An Ontario court has rejected an energy company’s claim against a defunct hedge fund firm, Traynor Ridge Capital Inc. — which was cease traded back in 2023, after the firm’s head suddenly died — ruling that shareholders don’t owe any duty to the issuers of the stocks they trade.

In October 2023, Traynor Ridge and its funds were cease traded by the Ontario Securities Commission (OSC) after the operator and sole officer of Traynor Ridge, Chris Callahan, passed away, leaving no one in charge of the firm — which was then also placed into receivership under Ernst & Young Inc. (E&Y).

Last month, the Ontario Superior Court Justice heard a motion from E&Y seeking to finalize the claims made under the receivership, among other things. 

In particular, the receiver asked the court to approve claims from several brokerage firms (Jones Trading Canada Inc., National Bank Financial Inc., Ventum Financial Corp. and Virtu Canada Corp.) against Traynor and its funds. When the funds were cease traded their brokers were left with millions of dollars worth of unsettled trades, and suffered large losses when they sold those securities.

“The stockbrokers’ claims for the losses they suffered on liquidating unsettled trades are allowed,” the court said. “Among other claims, they have clear contractual indemnity rights against [the firm and its funds].” 

E&Y also sought approval for its decision to deny claims brought by an issuer, Trillion Energy International, Inc., which alleged that it was harmed by the Traynor funds’ trading. 

According to the court’s decision, Trillion made a claim for $25 million in damages — alleging that trading by the firm and its funds before they ceased operating caused it to suffer $6 million in shareholder dilution, and prevented it from raising $19 million in a planned public offering.

The receiver denied the company’s claim, concluding that the funds didn’t owe any duty of care to the company, and that its claim wasn’t valid. 

Now, the court has upheld that decision.

“The law generally does not recognize any duty on shareholders regarding when or how they buy or sell shares. They do so in their own selfish best interest. Shareholders are free to deal with their shares contrary to the best interests of the company and even contrary to their own best interests,” the court noted in its decision.

“In my view, Trillion has not identified a legal right or cognizable interest protected or advanced by its proposed new category of liability,” the court added. 

The court also rejected a claim that the hedge funds may have engaged in market manipulation designed to depress Trillion’s share price, saying that there is no evidence to support this allegation. 

And, it also rejected the argument that the company was harmed by the funds failing to file insider reports, which would have disclosed their large stake in the company’s shares.
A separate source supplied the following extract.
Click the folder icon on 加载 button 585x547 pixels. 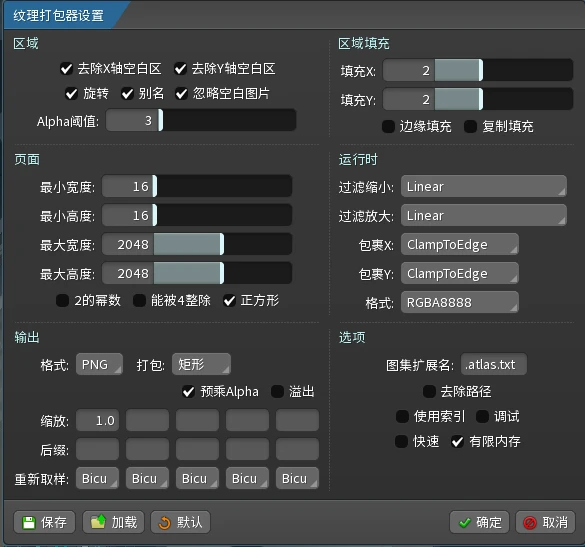click(98, 522)
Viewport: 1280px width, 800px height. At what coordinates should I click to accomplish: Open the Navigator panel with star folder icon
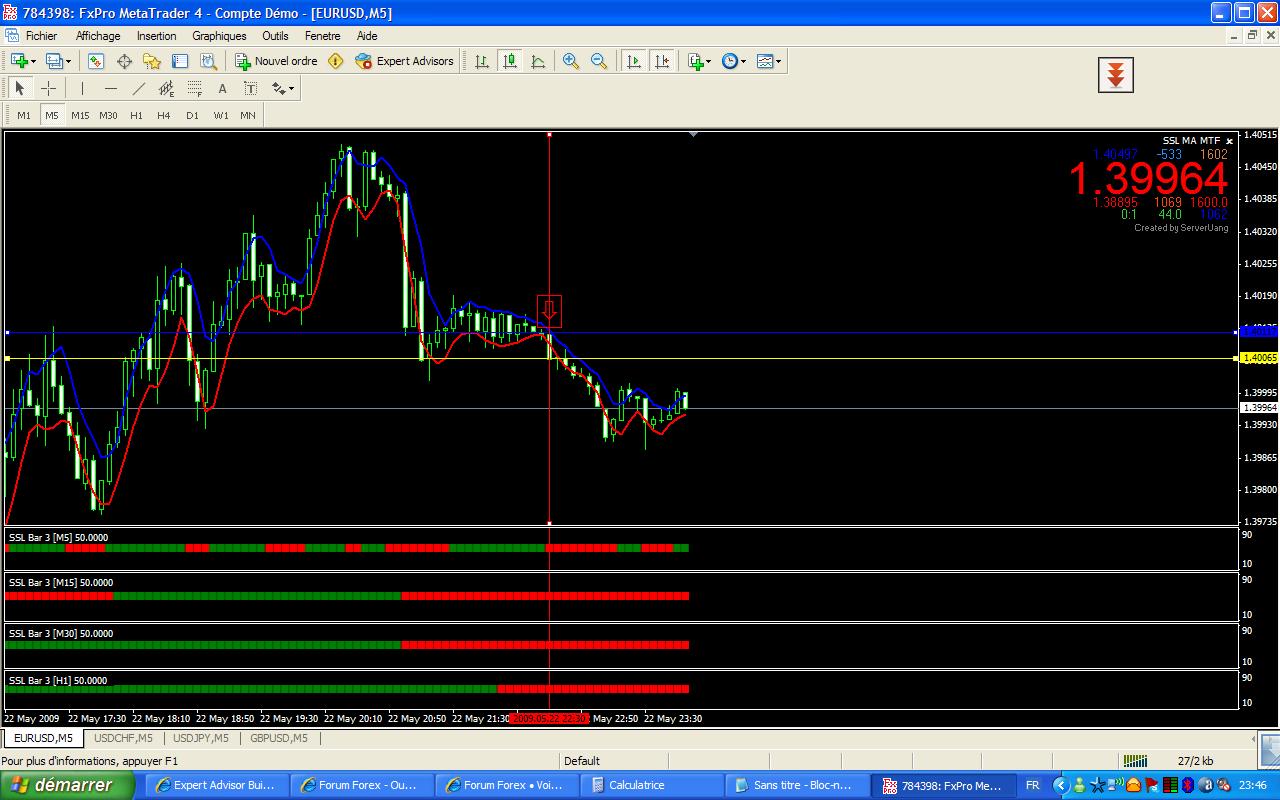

“While the [funds] may have been in violation of the regulatory requirement to disclose their positions and the trading moratorium that is in effect until they do so, that does not translate into private rights for the issuer,” the court said — adding that securities regulation is focused on defending the public interest.

“When the securities laws provide a private right of action, they say so. The remedy for not making disclosure, however, is simply the regulator making an order requiring disclosure,” it noted.

The court gave the receiver the go-ahead to distribute the funds that it has recovered to creditors, which includes the brokers, but excludes Trillion, and certain unitholders of the funds — unitholders that had submitted redemption requests before the funds were cease traded, but whose redemptions weren’t processed before the receivership took effect.

The latest report from E&Y estimated that $27.2 million will be available for distribution to creditors — including the cash and securities holdings of the funds. Total claims against those assets were estimated to be $114.1 million, largely from the brokers.